TORONTO - Melissa Etheridge wears more labels than the fuselage of an Indy car: Cancer survivor, Grammy winner, gay icon, environmental activist, guitar goddess, mother, lover ... there are more, but you get the picture.
The one that was most obvious in front of a sold-out crowd Saturday night at the Hummingbird Centre was communicator. Etheridge has a lot to say, through her songs and stories and jokes and big-sisterly life lessons. And you walk away from your time with her feeling a little wiser for it.
Saturday's concert marked Etheridge's first performance in Toronto since a Massey Hall gig in 2004. The day after that show, she discovered a lump in her breast and was in surgery a week later.
Etheridge in 2006 is healthy, happy, in a loving relationship with actress Tammy Lynn Michaels (pregnant with twins via an unrevealed sperm donor) and has more to say than ever before.
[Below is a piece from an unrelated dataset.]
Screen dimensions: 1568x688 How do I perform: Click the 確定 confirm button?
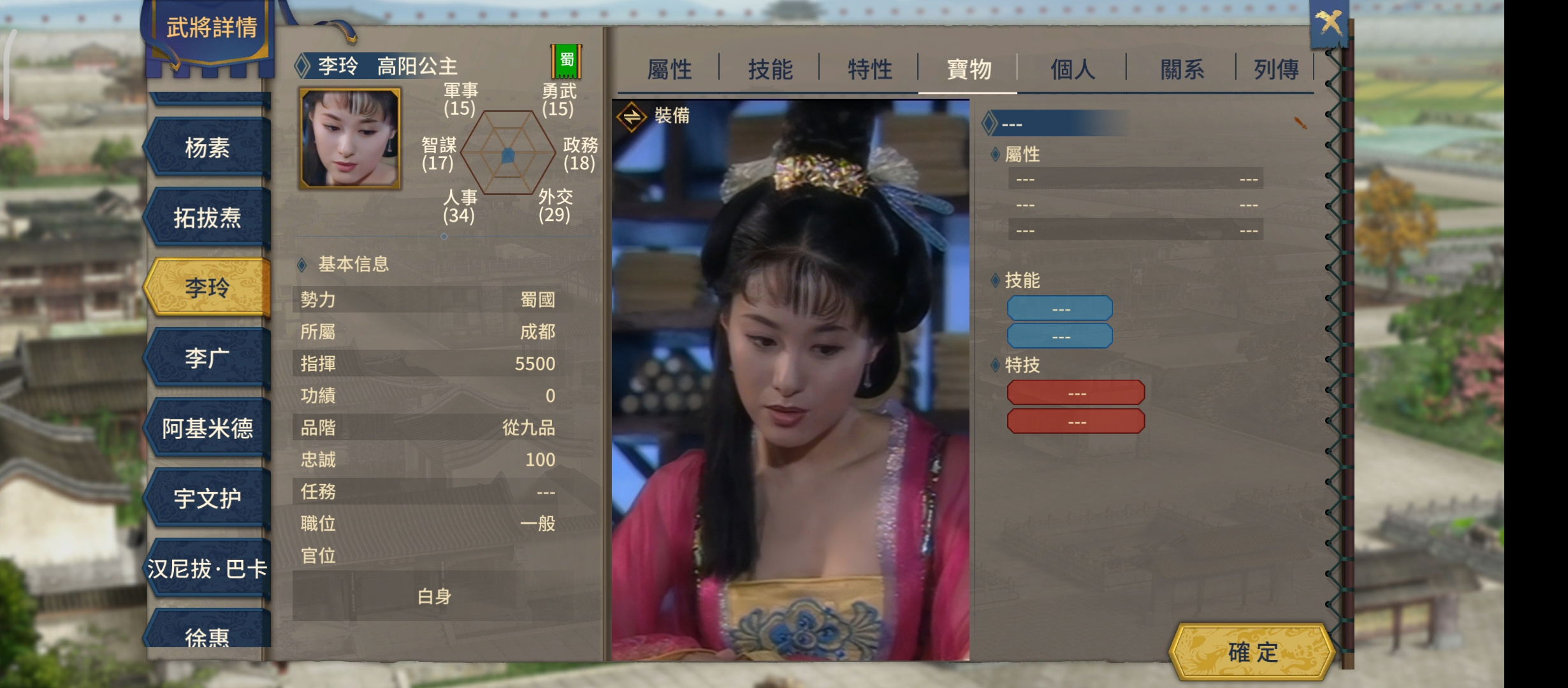tap(1252, 652)
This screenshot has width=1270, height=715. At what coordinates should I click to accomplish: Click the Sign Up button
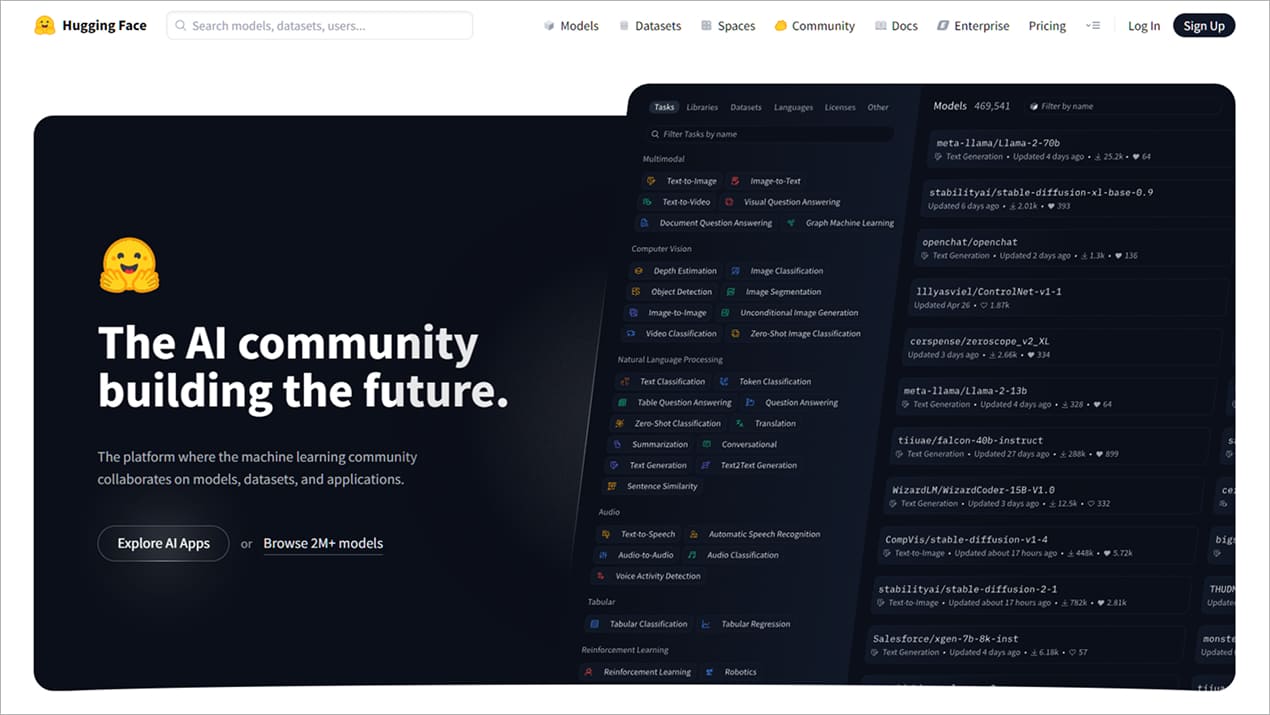[x=1203, y=26]

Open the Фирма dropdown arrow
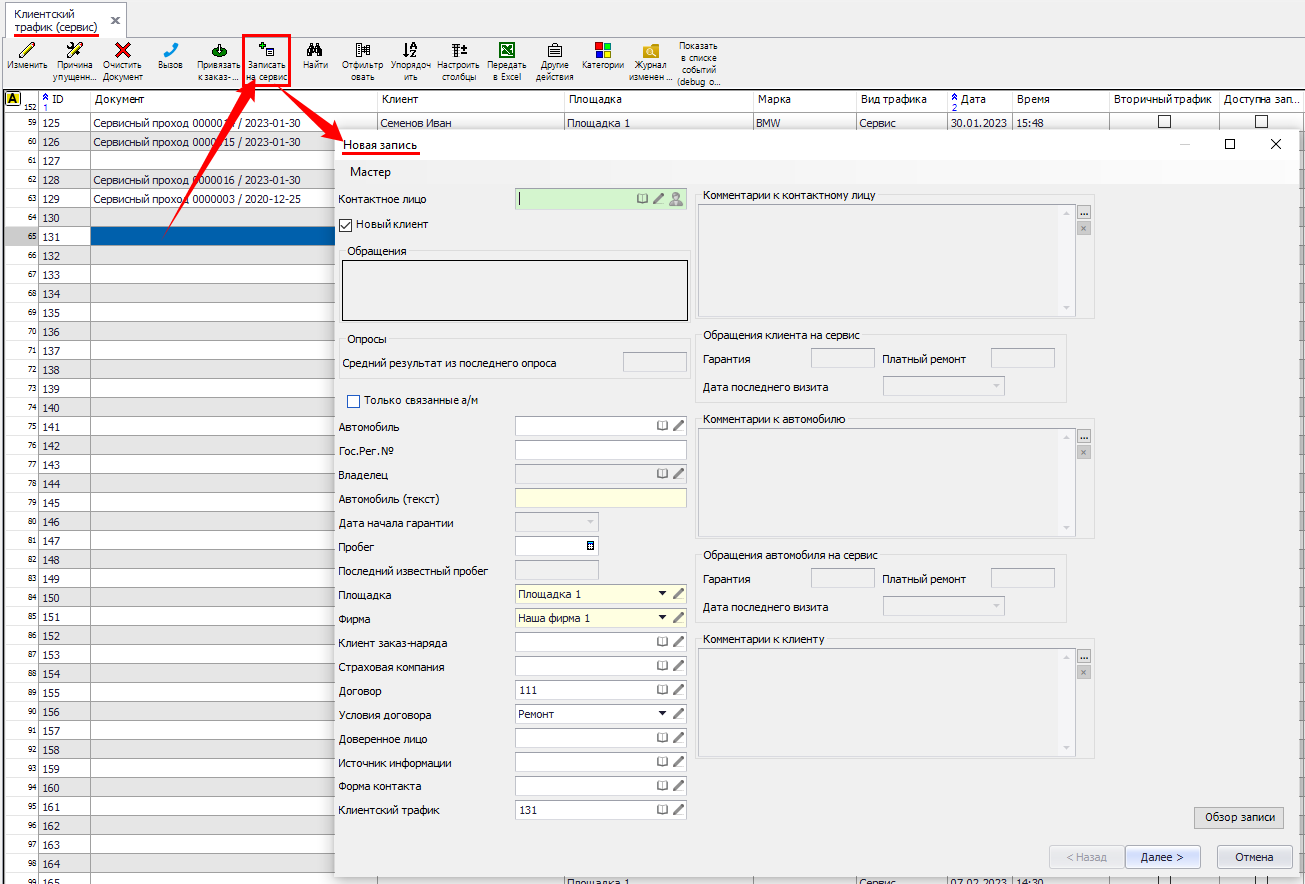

Backed by her veteran three-piece band, she opened her two-and-a-half hour show by tearing into 2004's Come On Out Tonight, though it was clear much of her predominantly female audience was already out, thanks much.
Etheridge likes to talk, and she did a lot of it between her songs. She talked about environmental responsibility and how she converted her tour buses to run on biodiesel, leading into I Need To Wake Up, the song she wrote for Al Gore's global warming film An Inconvenient Truth.
She talked about her successful battle against cancer -- "that was the craziest journey of my life" -- and how it forced her to stop and be still, something she says we all need to experience. Preferably without the aid of life-threatening illness.
That segued into This Is Not Goodbye, written while she was in chemotherapy, and her anthem I Run For Life, embraced by breast cancer fighters and their loved ones. After that pairing, there were more than a few damp eyes in house.
She talked about Canada: "You got it right, that freedom thing. I could be married here, I appreciate that very much." She talked about how she feels the need to explain her song about the 9/11 heroes on United Flight 93 -- one of whom was a gay man -- when she plays it to Canuck audiences.
And she talked again and again about love, particularly the difference between good love and bad love. Grab the good stuff, she says, and hold on tight.
What makes Etheridge such an effective communicator is she doesn't preach. She simply distills her experiences into songs that strike a deep chord with her fans.
And chords were definitely being struck, especially when she turned those incredible pipes loose on rock-tinged hits like I Want To Come Over, Come To My Window and Tom Petty's Refugee, one of three songs she played by request from the fans at the front of the stage. Not something you see every day.
Etheridge closed the show with the triple-punch combo of Bring Me Some Water, I'm The Only One and a cover of Piece Of My Heart that ended in a scream that was surely channeling the spirit of Janis Joplin herself. And after a two-song encore, she shook hands with every one of the fans pressed up against the stage.
Two more labels to add to the list: Classy lady, and consummate performer.